- Ejercicios -
**a)** Transcribe sin cambios el fragmento del relato sobre la mujer que asaltaba conductores comprendido entre "Me es imposible" y "no habría muchas.", ambos incluidos.
**b)** Prosigue el relato sobre la mujer que asaltaba conductores a partir de su última frase.

- Texto proporcionado -
++++++

Me es imposible saber la historia de mujeres que arribaron con destreza a las artes marciales acá, en Sudamérica. Supongo que en los años 60 no habría muchas.
Por eso me interesó la historia de esta mujer menuda, con cara de niña pobre, que asaltaba conductores y los golpeaba terriblemente si no accedían a entregarle el dinero.
La muchacha se paraba en zonas estratégicas de la ciudad en horas de la noche. Cuando veía un conductor solitario, que no llevaba prisa, salía a su encuentro gritando, gesticulando desesperada como si se le fuera la vida en ese aventón rogado.
Después de explicar al conductor que la llevase unas pocas cuadras que su novio la venía persiguiendo para golpearla, el auto arrancaba y a los pocos metros explicaba con voz suave la realidad de su aventón:
– Vas a detener el auto ahí, despacio, me vas a dar todo lo de valor que tengas. Si no lo haces, lo vas a lamentar, soy karateca, te romperé los huesos.

++++++

- Datos -
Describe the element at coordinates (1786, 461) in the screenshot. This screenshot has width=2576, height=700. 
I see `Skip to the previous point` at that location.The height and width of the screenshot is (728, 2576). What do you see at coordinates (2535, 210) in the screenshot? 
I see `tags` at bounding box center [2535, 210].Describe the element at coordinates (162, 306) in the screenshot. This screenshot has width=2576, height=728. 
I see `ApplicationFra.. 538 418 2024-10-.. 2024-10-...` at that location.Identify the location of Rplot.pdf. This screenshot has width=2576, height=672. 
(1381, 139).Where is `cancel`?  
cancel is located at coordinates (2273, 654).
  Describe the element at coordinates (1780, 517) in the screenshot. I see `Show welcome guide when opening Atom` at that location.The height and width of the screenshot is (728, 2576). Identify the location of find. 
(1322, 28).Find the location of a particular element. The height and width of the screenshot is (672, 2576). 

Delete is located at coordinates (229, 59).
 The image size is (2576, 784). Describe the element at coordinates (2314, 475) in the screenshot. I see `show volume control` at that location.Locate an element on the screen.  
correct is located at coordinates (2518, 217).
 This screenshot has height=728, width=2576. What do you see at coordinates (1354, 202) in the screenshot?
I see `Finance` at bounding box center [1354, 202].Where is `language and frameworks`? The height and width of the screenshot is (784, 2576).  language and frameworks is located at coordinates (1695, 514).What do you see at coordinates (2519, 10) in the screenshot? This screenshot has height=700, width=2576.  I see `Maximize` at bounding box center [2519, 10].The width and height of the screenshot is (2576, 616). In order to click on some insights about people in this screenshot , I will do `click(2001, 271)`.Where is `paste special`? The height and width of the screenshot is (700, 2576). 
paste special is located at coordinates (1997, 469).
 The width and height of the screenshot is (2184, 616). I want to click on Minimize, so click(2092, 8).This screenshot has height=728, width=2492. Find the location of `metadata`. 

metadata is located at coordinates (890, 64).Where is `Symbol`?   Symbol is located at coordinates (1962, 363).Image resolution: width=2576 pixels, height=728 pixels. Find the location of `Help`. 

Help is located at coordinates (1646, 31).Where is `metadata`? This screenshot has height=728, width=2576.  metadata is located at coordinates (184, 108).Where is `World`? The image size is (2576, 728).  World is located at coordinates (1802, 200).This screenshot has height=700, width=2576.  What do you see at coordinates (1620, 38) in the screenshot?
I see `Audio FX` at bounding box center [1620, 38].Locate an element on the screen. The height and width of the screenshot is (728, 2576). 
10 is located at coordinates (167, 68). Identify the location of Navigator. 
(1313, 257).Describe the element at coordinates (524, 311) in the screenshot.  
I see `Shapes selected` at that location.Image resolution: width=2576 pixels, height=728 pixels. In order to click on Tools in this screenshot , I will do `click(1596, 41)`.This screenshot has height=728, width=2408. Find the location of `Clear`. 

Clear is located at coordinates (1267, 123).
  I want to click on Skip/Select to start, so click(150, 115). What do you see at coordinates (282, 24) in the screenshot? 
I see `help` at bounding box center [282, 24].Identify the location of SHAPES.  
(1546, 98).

++++++

- Respuestas -
**a)**
Me es imposible saber la historia de mujeres que arribaron con destreza a las artes marciales acá, en Sudamérica. Supongo que en los años 60 no habría muchas.

**b)**
Y lo hizo más de una vez, no sé si rompía huesos, pero los dejaba para hospitalizar por la golpiza. La noticia demoró en cobrar notoriedad y sinceridad porque la mayoría de los asaltados no querían : decir que levantaban jovencitas solitarias en la noche y mucho menos, que habían sido atracados y golpeados por una mujer de menos de 60 kilos.
Así que la » Karateca» ladrona de conductores solitarios se hizo famosa por los murmullos y no llegó a los diarios. Y siguió robando.
Cuando llegó la denuncia oficial del primer hombre que se atrevió a revelar la verdad, después de soportar más interrogatorios y ofensas que un delincuente, la ladrona tuvo tiempo a organizar su escape.
Desapareció. Quedó su historia y la de sus golpeadas víctimas que, haciendo gala de su ego macho, no contaron que también ellos habían caído en la trampa sutil y dolorosa de una jovencita diestra en trucos y artes marciales.